TASK DETAILS » Once the data has been read, return all of it precisely as written.

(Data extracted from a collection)
[Start of section]

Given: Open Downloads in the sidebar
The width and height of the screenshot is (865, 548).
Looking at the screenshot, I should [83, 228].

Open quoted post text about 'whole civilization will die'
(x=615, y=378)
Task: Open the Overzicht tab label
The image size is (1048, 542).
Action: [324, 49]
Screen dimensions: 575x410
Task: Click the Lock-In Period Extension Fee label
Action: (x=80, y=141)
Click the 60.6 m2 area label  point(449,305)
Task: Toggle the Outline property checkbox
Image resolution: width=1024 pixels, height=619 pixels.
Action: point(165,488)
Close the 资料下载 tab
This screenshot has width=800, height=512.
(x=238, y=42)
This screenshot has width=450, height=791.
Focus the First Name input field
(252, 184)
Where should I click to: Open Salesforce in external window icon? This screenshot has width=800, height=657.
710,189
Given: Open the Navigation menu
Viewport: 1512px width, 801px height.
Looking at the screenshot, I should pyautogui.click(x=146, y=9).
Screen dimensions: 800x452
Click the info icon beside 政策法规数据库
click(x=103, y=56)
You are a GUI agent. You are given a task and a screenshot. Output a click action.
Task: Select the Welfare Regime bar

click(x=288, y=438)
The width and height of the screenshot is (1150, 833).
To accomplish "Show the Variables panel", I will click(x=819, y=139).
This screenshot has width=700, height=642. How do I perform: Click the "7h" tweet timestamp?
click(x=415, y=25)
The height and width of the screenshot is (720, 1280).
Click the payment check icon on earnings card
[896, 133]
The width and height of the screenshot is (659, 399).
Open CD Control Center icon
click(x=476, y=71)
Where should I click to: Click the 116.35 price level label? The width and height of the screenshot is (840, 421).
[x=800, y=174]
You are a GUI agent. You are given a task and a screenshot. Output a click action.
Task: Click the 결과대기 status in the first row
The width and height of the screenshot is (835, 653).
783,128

[End of section]

TASK RESPONSE »
Given: Open Downloads in the sidebar
The width and height of the screenshot is (865, 548).
Looking at the screenshot, I should [83, 228].

Open quoted post text about 'whole civilization will die'
(x=615, y=378)
Task: Open the Overzicht tab label
The image size is (1048, 542).
Action: [324, 49]
Screen dimensions: 575x410
Task: Click the Lock-In Period Extension Fee label
Action: (x=80, y=141)
Click the 60.6 m2 area label  point(449,305)
Task: Toggle the Outline property checkbox
Image resolution: width=1024 pixels, height=619 pixels.
Action: point(165,488)
Close the 资料下载 tab
This screenshot has width=800, height=512.
(x=238, y=42)
This screenshot has width=450, height=791.
Focus the First Name input field
(252, 184)
Where should I click to: Open Salesforce in external window icon? This screenshot has width=800, height=657.
710,189
Given: Open the Navigation menu
Viewport: 1512px width, 801px height.
Looking at the screenshot, I should pyautogui.click(x=146, y=9).
Screen dimensions: 800x452
Click the info icon beside 政策法规数据库
click(x=103, y=56)
You are a GUI agent. You are given a task and a screenshot. Output a click action.
Task: Select the Welfare Regime bar

click(x=288, y=438)
The width and height of the screenshot is (1150, 833).
To accomplish "Show the Variables panel", I will click(x=819, y=139).
This screenshot has width=700, height=642. How do I perform: Click the "7h" tweet timestamp?
click(x=415, y=25)
The height and width of the screenshot is (720, 1280).
Click the payment check icon on earnings card
[896, 133]
The width and height of the screenshot is (659, 399).
Open CD Control Center icon
click(x=476, y=71)
Where should I click to: Click the 116.35 price level label? The width and height of the screenshot is (840, 421).
[x=800, y=174]
You are a GUI agent. You are given a task and a screenshot. Output a click action.
Task: Click the 결과대기 status in the first row
The width and height of the screenshot is (835, 653).
783,128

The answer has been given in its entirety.